Here I’ll give you three tricks to avoid that. Tricks which I’ve begun to use over the years and which we’re currently using at my latest project, the development of the new sites for Sydsvenskan and HD.

1. Verify installed versions against package.json

When rapidly developing a new site, establishing the basic features etc, new modules gets added quite a lot. Often after a rebase one realize that one is missing a module after ones nodemon process suddenly crash with some unexpected weird error.

I created installed-check to solve that. To have a script I could run to check if my installed modules still fulfilled the requirements set out by the package.json or whether it was time to install some more. All checked locally, without any slow network lookups or such.

If any module were missing or were outside the version requirements it would exit with an error.

I then hooked that script into my npm test script and into husky (at postapplypatch and postmerge) so that whenever I pulled down new code or ran my tests it verified that my installation was up to date.

With that in place everyone in the team could stop worry about whether they were missing a module locally and we could all stop wasting time debugging issues that were due to changes in the package.json requirements. Happy developers!

2. Verify that package.json is in sync with actual module usage

While tests may pass just fine locally, if one doesn’t commit all the dependency requirements then it’s hard for them to pass anywhere else.

Likewise refactored code may work just fine, but one may not have realized that a removed require() was the very last one for a given module.

Therefore I always run dependency-check (which I now co-maintain) in my npm test. To ensure that uncommitted dependencies are caught early and that no extra modules are kept around and weighing down the project after they are no longer in use.

I also make npm test run before code is pushed remotely by setting up a prepush git hook using husky. That way neither I or anyone else in the team can accidentally push code with any such mistakes. (I’ve found prepush to work better for this than precommit – more pragmatic, with happier developers as a result)

3. Verify engine requirements of installed modules

How do you express what versions of node.js your library supports? There’s the engines field in package.json for that:

"engines": {
  "node": ">=5.0.0"
}

Simple. You know what engine you support and you politely tell others so that they easily can find out as well.

But how do you detect when others update their requirements and how do you avoid that you get dependencies that have stricter engine requirements than you yourself have? Surely there must be able to verify that automatically?

Check out the just released 2.0.0 version of installed-check: It has a new optional flag, --engine-check, that makes it also check the engine requirements of all of the installed dependencies.

If the engine requirements of any installed dependencies doesn’t match yours, then an error will be returned along with a suggestion of a stricter engine requirement whenever possible.

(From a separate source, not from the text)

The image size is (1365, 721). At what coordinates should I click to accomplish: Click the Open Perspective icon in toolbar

By running that in your npm test you can easily early detect whenever an engine requirement change and either avoid the change altogether or move along with it and release a new major version yourself with the new stricter engine requirements. (Changed engine requirements are always to be considered a breaking change, which requires a new major version according to Semantic Versioning)

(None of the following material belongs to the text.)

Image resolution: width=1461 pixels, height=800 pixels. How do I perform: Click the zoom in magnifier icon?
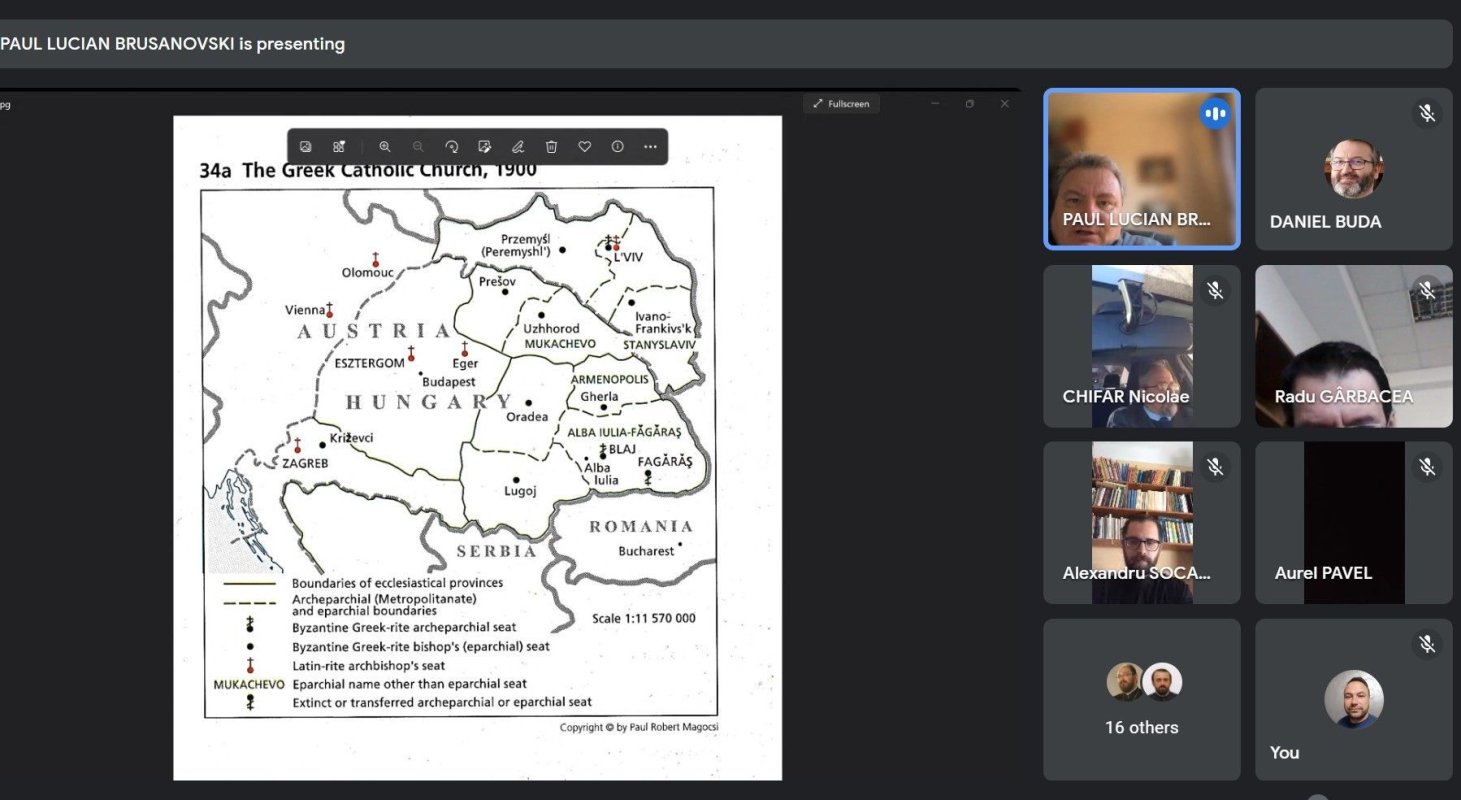point(385,147)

Only gotcha with this approach is that not all modules explicitly define their engine requirements in their package.json. By default installed-check ignores any such modules and doesn’t treat undefined engine requirements as an error. By setting either or both of the --verbose and --strict flags one can make it warn or throw errors whenever it encounters such a module though.

Example: Run all the tricks

Install the modules:

npm install --save-dev installed-check
npm install --save-dev dependency-check
npm install --save-dev husky

Set them up to run:

{
  "scripts": {
    "test": "installed-check -e && dependency-check . && dependency-check . --extra --no-dev",
    "prepush": "npm test",
    "postapplypatch": "installed-check -e",
    "postmerge": "installed-check -e"
  }
}

Then profit from a more solid dependency workflow and a more happy development team!